Smart clothing, smart fabrics, and smart yarns have great potential for a wide range of wearable applications. If your shirt can track vital signs data and your pants can monitor your workouts, you don’t need separate wearable devices. We’ve written in the past about smart fabric that speeds rehab and recovery with motion-sensing. Another intelligent material uses neurostimulation to help quadriplegics control movement.

Scientists at the Ecole Polytechnique Fédérale de Lausanne‘s (EPFL) School of Engineering Laboratory of Photonic Materials and Fibre Devices (FIMAP) have developed soft, stretchable, liquid metal sensor lines that use reflectometry to detect motion in many forms. The multimodal smart sensors convert motion to electrical signals. Transmission lines built with the sensors are embedded in fabric; they can detect stretch, pressure, torque, and more. The team published a paper that describes how they designed the smart soft sensors in Nature Electronics.

• [Data block]
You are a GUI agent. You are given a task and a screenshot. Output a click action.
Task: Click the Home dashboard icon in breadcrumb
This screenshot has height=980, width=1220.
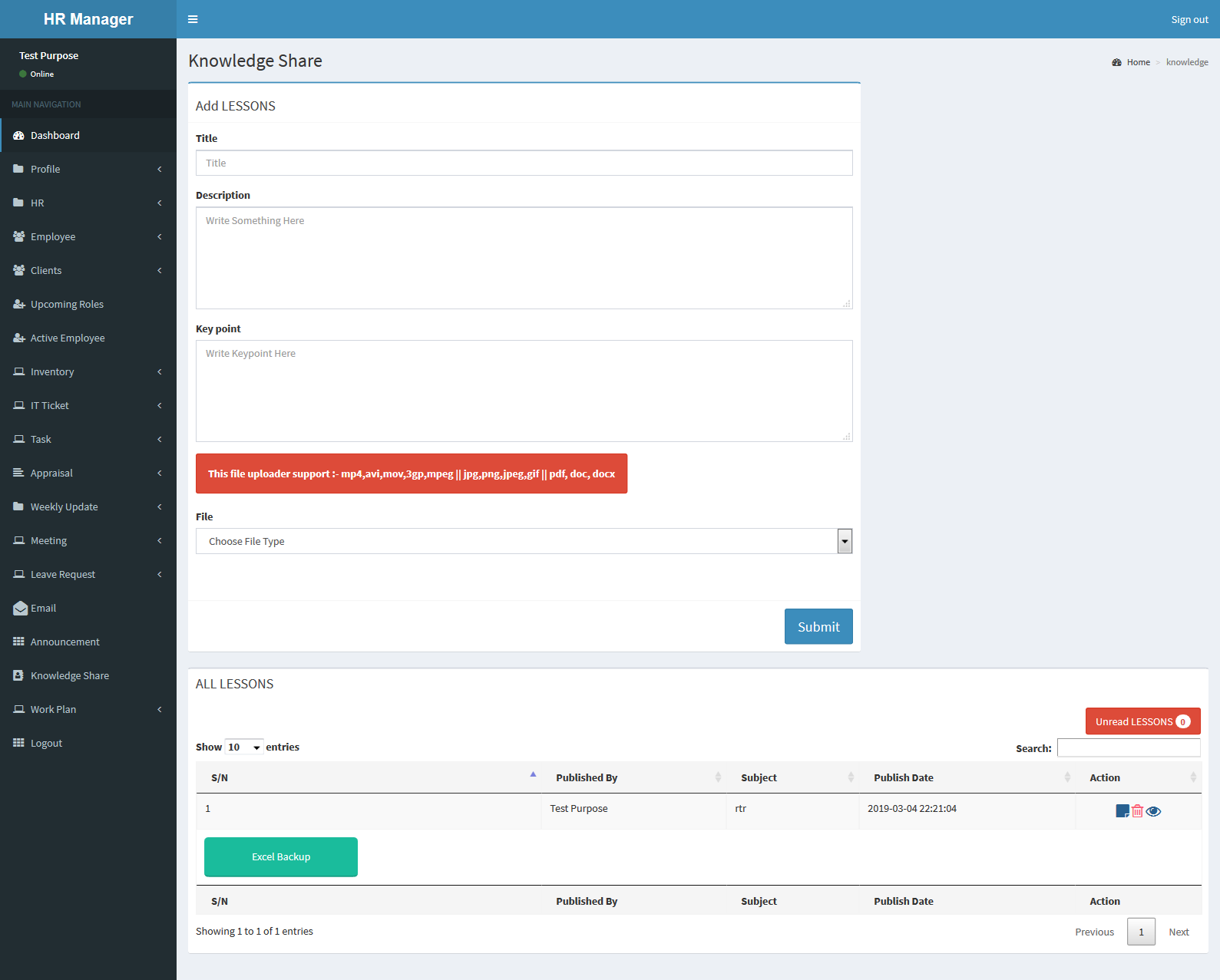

• [Required action 1]
Repeat the smart clothing passage word for word, from "Scientists at the" up to and including "in Nature Electronics.".
• [Required action 2]
Write the next part of the smart clothing passage, starting after its last sentence.
The data comes from a different source than the smart clothing passage.

• [Written answer 1]
Scientists at the Ecole Polytechnique Fédérale de Lausanne‘s (EPFL) School of Engineering Laboratory of Photonic Materials and Fibre Devices (FIMAP) have developed soft, stretchable, liquid metal sensor lines that use reflectometry to detect motion in many forms. The multimodal smart sensors convert motion to electrical signals. Transmission lines built with the sensors are embedded in fabric; they can detect stretch, pressure, torque, and more. The team published a paper that describes how they designed the smart soft sensors in Nature Electronics.

• [Written answer 2]
The EPFL scientists envision their technology used in applications such as clothing or hospital bedsheets that monitor breathing and other vital signs. The group also imagines AI-powered textiles used with robots to aid interaction with humans.

Reducing the size of peripheral electronics that work with their smart fabric is the next significant challenge for the EPFL team. Most smart thread or clothing we read and write about have single-focus applications. It’s exciting to imagine multimodal smart sensors in clothing as a base technology for wide-ranging applications.